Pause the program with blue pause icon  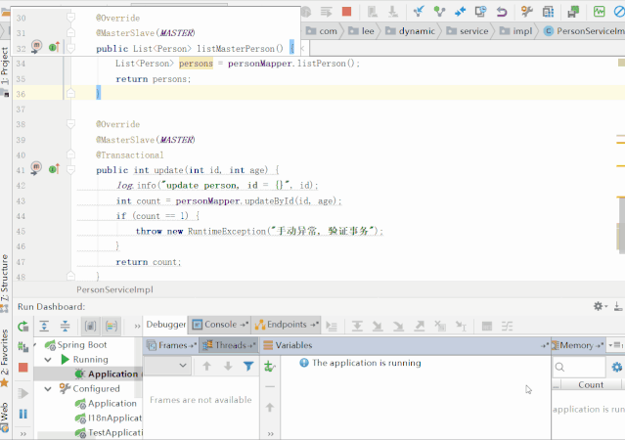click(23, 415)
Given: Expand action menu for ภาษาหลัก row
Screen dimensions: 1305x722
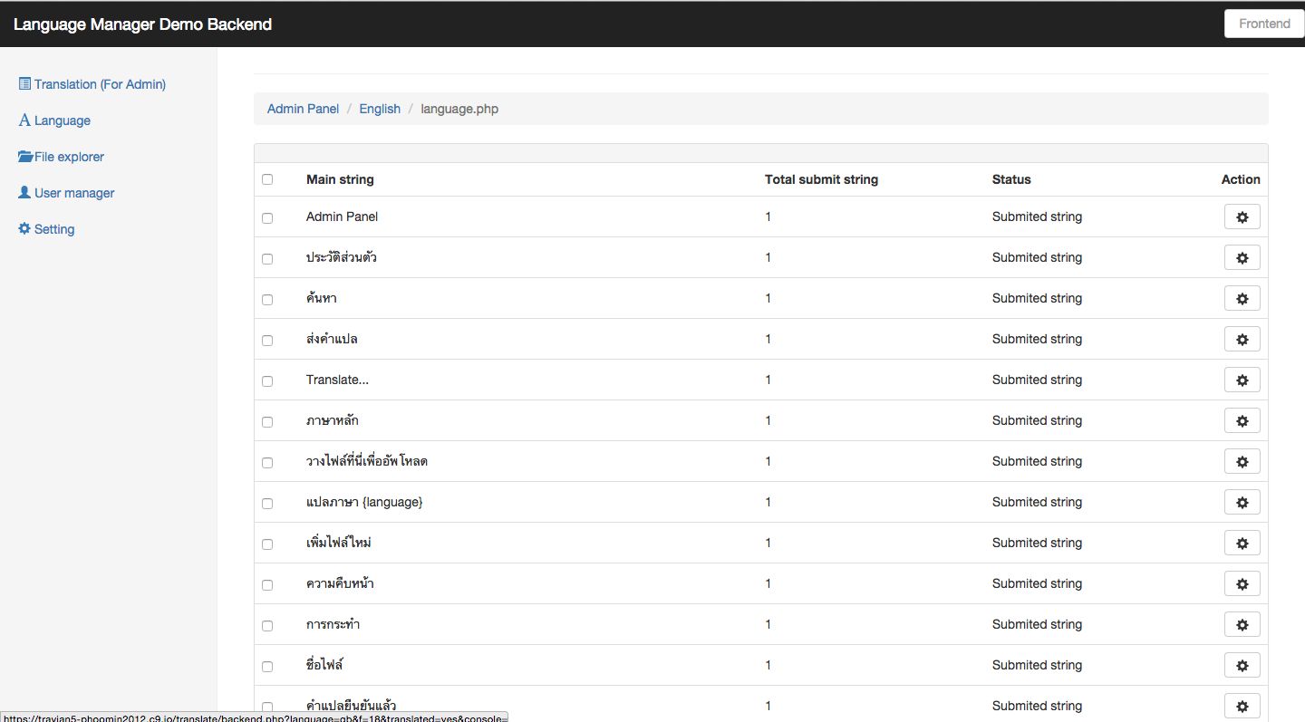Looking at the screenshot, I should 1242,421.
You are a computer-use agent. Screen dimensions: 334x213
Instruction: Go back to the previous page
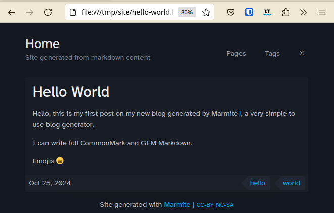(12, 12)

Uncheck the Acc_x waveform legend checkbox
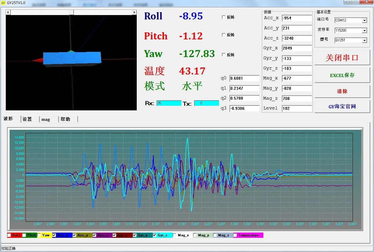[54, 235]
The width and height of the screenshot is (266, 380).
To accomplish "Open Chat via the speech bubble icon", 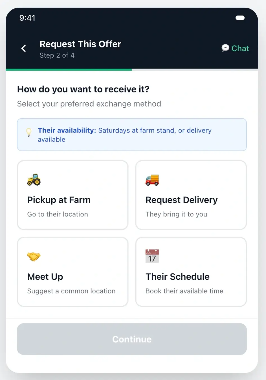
********************
[WORK TO BE COMPLETED]
Lay out the part that opens with the line containing "The width and" and closes at the end of the items as a Markdown table with the columns Row and Line, numbering each line and omitting blank lines. Leave the pictures out of your answer.

[CORRECT RESPONSE]
| Row | Line |
|---|---|
| 1 | The width and height of the screenshot is (266, 380). |
| 2 | To accomplish "Open Chat via the speech bubble icon",  |